_Objective:_ Rewrite the lines from the one containing "Choose the 龙舌弓" through the one containing "point(298,280)", swapping "Firefox" for "Chrome" and leaving everything else the same.

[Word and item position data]
%%

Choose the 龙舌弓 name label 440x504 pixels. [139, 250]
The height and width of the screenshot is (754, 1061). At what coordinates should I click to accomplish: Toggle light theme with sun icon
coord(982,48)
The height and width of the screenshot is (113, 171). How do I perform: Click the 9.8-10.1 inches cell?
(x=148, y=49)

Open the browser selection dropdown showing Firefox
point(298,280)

%%
%%

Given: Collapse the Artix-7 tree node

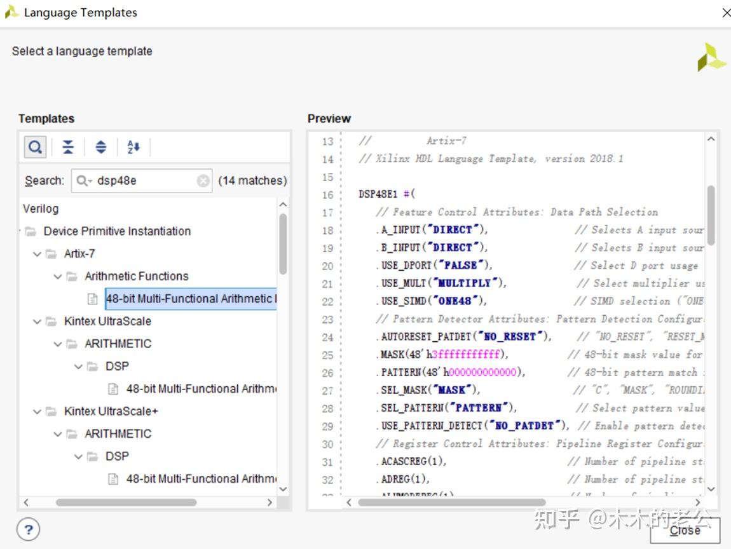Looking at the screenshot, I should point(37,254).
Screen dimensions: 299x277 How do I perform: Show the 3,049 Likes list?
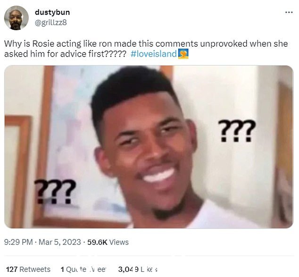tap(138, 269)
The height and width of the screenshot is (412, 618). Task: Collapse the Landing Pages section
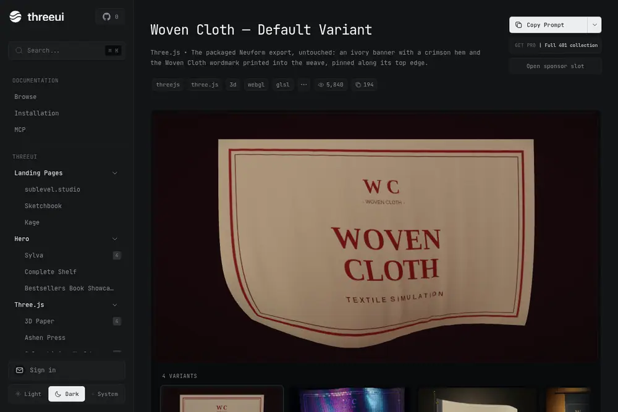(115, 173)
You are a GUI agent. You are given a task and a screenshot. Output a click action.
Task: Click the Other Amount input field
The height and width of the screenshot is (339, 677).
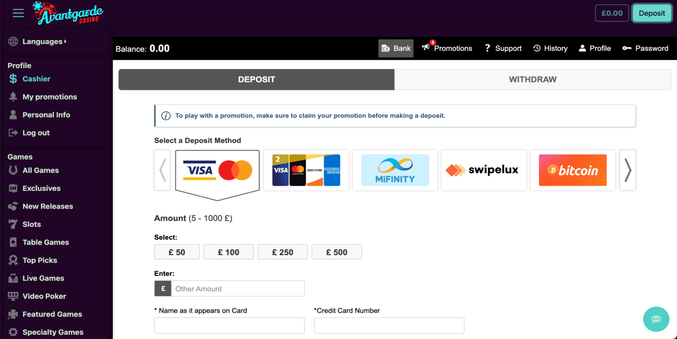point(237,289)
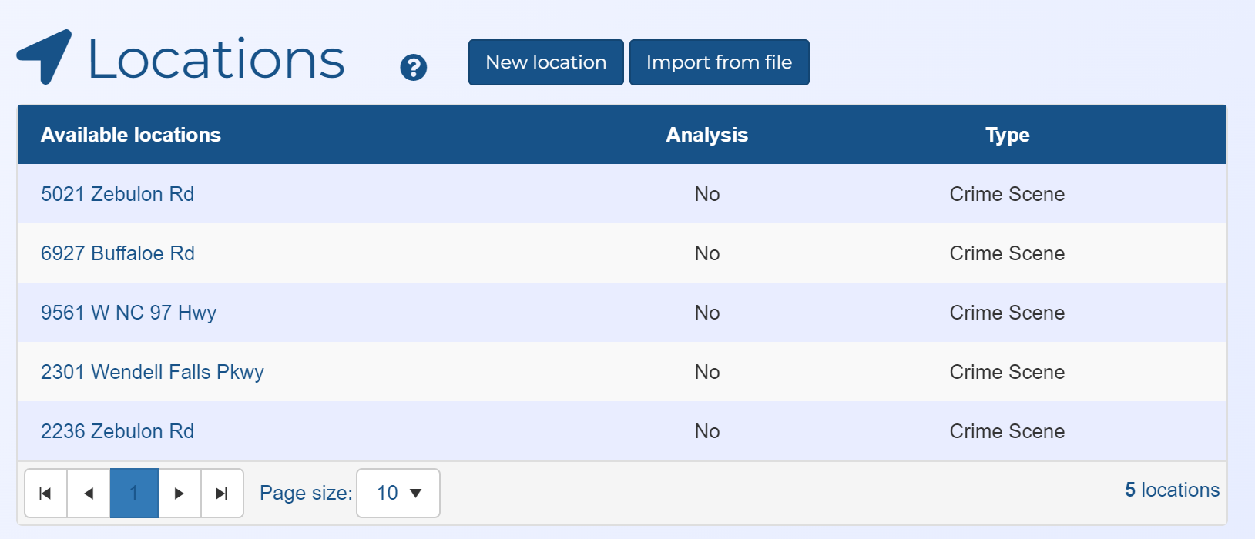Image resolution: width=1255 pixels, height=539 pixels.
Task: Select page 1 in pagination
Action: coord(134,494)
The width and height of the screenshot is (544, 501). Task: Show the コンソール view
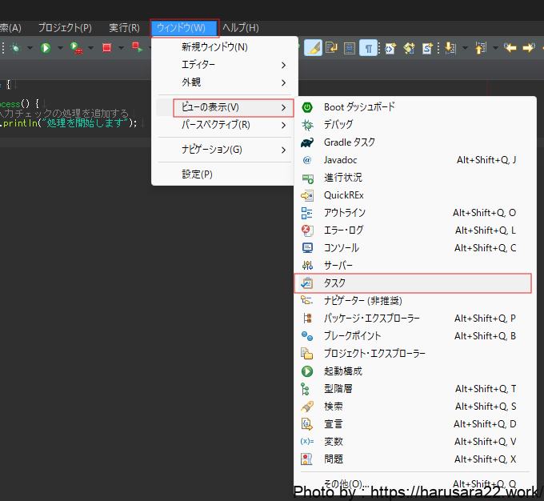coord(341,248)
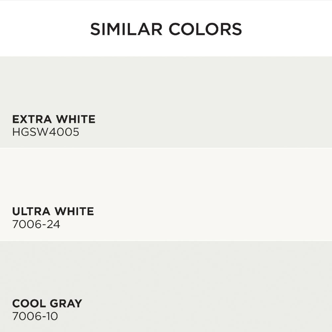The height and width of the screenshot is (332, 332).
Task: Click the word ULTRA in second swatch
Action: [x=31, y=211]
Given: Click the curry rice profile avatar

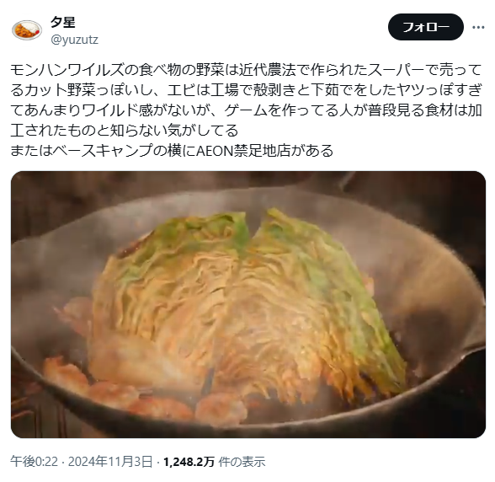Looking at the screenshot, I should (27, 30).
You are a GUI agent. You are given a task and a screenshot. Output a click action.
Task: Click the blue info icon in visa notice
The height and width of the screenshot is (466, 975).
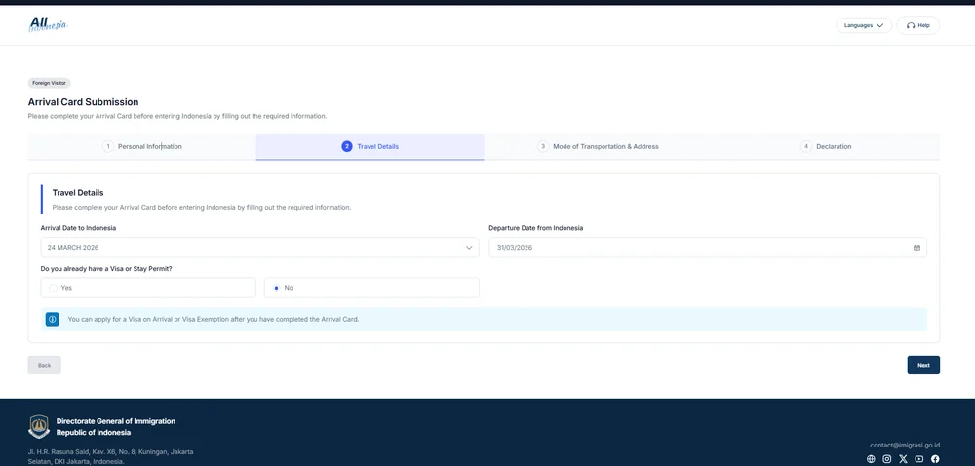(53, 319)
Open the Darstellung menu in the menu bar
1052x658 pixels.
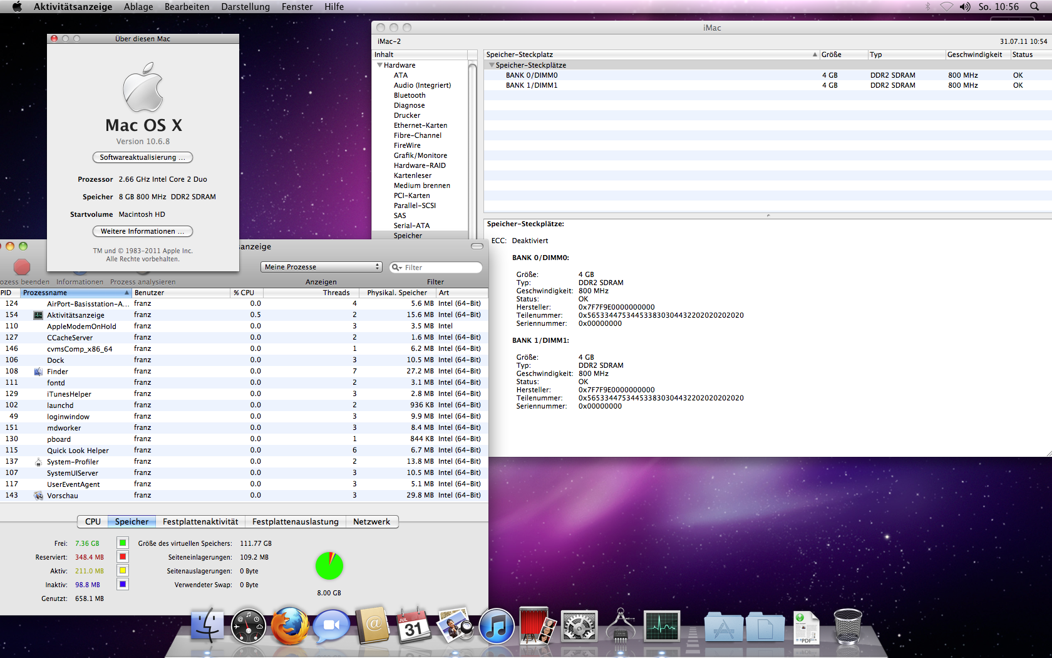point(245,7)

%%

_Task output:_
Choose the 龙舌弓 name label 440x504 pixels. [139, 250]
The height and width of the screenshot is (754, 1061). At what coordinates should I click to accomplish: Toggle light theme with sun icon
coord(982,48)
The height and width of the screenshot is (113, 171). How do I perform: Click the 9.8-10.1 inches cell?
(x=148, y=49)

Open the browser selection dropdown showing Chrome
point(298,280)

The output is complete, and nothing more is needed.